[Edição impressa de 08.01.2025] A Guiné-Bissau está ainda muito longe dos padrões aceitáveis da democracia Multipartidária. Infelizmente, ainda hoje, no cenário político nacional, o cidadão guineense apenas só utiliza o chapéu da democracia sem verdadeiros gados da democracia nacional. Ê realmente triste um agricultor ter um excelente chapéu de pastor sem bovinos.
Os membros do governo do Alto Comando Militar ainda não descobriram que nenhuma democracia contemporânea sobrevive sem a imprensa e o jornalismo livre. Esqueceram igualmente que sem uma imprensa livre estão a caminhar em Direcção a uma sociedade de ditadura que perdeu há muitos anos o comboio internacional da democracia multipartidária.

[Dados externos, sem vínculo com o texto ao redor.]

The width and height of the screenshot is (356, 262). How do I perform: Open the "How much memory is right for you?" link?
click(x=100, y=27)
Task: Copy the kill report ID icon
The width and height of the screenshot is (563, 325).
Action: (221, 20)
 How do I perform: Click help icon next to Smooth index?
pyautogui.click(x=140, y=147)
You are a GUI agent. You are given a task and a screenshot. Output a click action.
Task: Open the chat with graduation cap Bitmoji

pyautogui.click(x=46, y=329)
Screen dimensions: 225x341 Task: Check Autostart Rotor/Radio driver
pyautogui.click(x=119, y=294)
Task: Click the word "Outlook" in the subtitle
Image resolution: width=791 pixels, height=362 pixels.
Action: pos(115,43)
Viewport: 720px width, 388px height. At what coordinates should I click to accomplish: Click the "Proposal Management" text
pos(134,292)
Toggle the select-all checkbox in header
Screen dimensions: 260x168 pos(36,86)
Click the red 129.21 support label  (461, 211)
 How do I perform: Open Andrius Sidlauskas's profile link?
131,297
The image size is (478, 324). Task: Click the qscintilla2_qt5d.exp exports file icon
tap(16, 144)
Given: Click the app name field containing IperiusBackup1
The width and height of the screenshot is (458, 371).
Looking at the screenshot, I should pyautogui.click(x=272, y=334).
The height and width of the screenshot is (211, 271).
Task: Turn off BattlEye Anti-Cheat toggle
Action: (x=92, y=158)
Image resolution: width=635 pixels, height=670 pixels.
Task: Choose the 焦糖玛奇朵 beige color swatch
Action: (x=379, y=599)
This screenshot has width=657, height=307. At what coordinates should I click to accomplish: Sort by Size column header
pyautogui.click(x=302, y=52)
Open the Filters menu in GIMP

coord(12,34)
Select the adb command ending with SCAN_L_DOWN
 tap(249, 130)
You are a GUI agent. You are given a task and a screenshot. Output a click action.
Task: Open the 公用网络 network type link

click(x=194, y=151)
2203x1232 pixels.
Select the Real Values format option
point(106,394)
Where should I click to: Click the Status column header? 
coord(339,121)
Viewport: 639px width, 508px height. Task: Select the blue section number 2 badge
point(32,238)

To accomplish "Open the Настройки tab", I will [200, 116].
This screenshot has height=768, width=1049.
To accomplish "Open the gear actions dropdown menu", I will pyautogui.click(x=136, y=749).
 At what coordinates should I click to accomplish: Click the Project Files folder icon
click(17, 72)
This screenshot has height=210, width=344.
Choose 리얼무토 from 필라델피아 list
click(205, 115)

Infelizmente dentre os dirigentes do Alto Comando Militar, a imprensa e os jornalistas não são considerados como um verdadeiro chapéu de uma governação democrática. Não acreditam que nas sociedades democráticas a imagem de uma governação se faz nos Media.
O verdadeiro constrangimento da governação do Alto Comando Militar reside na liberdade de imprensa. Preocupa muito em censurar ou melhor autocensurar a imprensa e jornalistas para poder governar. Os seus membros esqueceram que em sociedades democratas os governantes convivem com a lei dos cães ladrão e os comboios passam.
O governo do Alto Comando Militar não deve obrigar a imprensa e os jornalistas a utilizarem só as fontes de informações puramente do seu governo. O que poderá criar uma democracia que extrema as posições na sociedade guineense. O que levará ao divórcio do jornalismo do interesse público com a democracia multipartidária estabelecidas no país.
O governo do Alto Comando Militar não deve aceitar que o medo se torne parte integrante das suas prática da governação diária. A rotina da vida dos cidadãos nacionais não pode ser determinada pela sombra das Forças Militares que intimidam nas ruas. O poder do Comando Militar deve servir o interesse nacional e não as agendas particulares que se sobrepõem ao bem-estar de um imaginário coletivo democrático nacional.
Os membros do governo do Alto Comando Militar têm clara consciência que uma sociedade Democrática, como a nossa, exige uma imprensa livre. Pois, sem uma imprensa livre a prática democrática quotidiana nacional será esvaziada de sentido crítico. Será transformada em mero reativo do poder do Alto Comando Militar.